The Mega-Zine Museum
February 11, 1995
ODE TO THE DENT IN MY WALL
I love my wall, it's big and blue.
There's only one thing
That spoils this view.
On the back wall, above my bed
There's this massive dent
I made with my head.
Everyone listen, from tuff to ponce
Don't headbutt walls,
It hurts your bonce.
4 Jedi Knight
Sound advice
WILL WALL BE JEDI'S VALENTINE?
TOP SEVEN COMEDY SKETCHES EVER
- Alan Partridge World Cup Preview / The Day Today
- Kevin's 13th Birthday / Harry Enfield
- Hi, I'm Ed Winchester / The Fast Show
- Willie Thorne/Walkers Crisps Ad / Fantasy Football League
- A Partridge Over Britain / Knowing Me, Knowing You
- People Of Restricted Seriousness / Newman And Baddiel
- Eric Cantona attack / Sportsnight
The Adam Tanner Hater, On Patrol
Eric - only No 7?!!!!
WARNING
Elvis is dead, but he's been spotted in sunny Margate holding a car battery and lawnmower engine which allowed him to walk.

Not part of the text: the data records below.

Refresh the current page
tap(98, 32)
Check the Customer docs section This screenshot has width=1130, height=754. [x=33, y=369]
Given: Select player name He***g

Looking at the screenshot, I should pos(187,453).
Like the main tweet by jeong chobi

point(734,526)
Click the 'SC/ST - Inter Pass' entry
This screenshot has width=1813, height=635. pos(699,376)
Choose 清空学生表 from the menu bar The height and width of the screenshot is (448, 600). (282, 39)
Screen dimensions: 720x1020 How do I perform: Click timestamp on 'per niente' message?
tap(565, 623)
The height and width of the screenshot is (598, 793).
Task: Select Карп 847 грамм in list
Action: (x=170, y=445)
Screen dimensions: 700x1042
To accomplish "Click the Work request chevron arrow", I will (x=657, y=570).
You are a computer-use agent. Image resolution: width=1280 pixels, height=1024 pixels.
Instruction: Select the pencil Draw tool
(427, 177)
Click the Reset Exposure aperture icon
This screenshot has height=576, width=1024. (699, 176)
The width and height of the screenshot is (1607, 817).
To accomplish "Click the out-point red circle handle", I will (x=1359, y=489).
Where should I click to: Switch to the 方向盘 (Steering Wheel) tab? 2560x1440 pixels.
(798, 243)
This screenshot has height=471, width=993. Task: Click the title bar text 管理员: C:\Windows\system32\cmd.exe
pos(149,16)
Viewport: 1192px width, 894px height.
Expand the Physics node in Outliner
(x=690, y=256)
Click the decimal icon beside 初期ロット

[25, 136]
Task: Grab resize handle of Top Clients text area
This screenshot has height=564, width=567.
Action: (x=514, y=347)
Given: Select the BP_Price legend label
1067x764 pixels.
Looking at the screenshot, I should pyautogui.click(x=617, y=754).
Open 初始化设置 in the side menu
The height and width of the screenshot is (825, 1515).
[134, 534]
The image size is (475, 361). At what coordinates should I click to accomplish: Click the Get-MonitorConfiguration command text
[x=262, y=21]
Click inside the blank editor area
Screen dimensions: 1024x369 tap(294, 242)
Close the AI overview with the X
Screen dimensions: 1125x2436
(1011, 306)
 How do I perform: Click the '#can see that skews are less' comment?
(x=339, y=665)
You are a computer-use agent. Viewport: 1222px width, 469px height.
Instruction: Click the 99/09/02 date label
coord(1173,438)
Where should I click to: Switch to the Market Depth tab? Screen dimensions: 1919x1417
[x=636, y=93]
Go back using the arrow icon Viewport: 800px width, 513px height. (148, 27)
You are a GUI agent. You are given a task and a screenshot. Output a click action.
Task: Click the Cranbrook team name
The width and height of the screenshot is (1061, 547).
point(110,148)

I saw him with my telescope. I called him and he replied, "Hey watch the hair man."
Prince Purple, Rubble Mansion
No way, I've seen him in Fulham
HE RUNS A MARKET STALL
ESSENTIAL INGREDIENTS FOR A BRITISH SOAP
- An elderly relative who never stops talking/moaning
- Several ugly children
- A local pub with smoke free air
- An affair/murder/disaster every six months to boost the ratings
White Socked Girl, Isle of Innocence
DEAREST 'ZINE
It is obvious to myself and all my womanist sisters why your marvellous offering is purple and green.
The Suffragettes marched and fought under banners and ribbons of these two colours.
Not that it is of any particular interest to me, being an anarchist.
Peace, love and chocolate to you all.
Non Non Blonde Ultra Babe
Colours of defiance
AND SENSIBLE READING
DEAR MEGA-ZINE
Am I the only person who reads Mega-zine with the virus ME?
I've been told there are over 12,000 children/teenagers with ME in Britain alone. But I have only met one of them.
So, where are the 11,999 other people? Get smart, write to the 'Zine.
Imperial Inquisitor, Daemon Hunter
11,999 letters - help
DEAR 'ZINE
Why are supermarket trolleys allowed to roam the streets unsupervised?
They clutter up front gardens and pavements. If they're not a nuisance to pedestrians then they're harassing unsuspecting car-park attendants.
All trolleys should be rounded up and destroyed. They're a menace to society and threaten our very existence.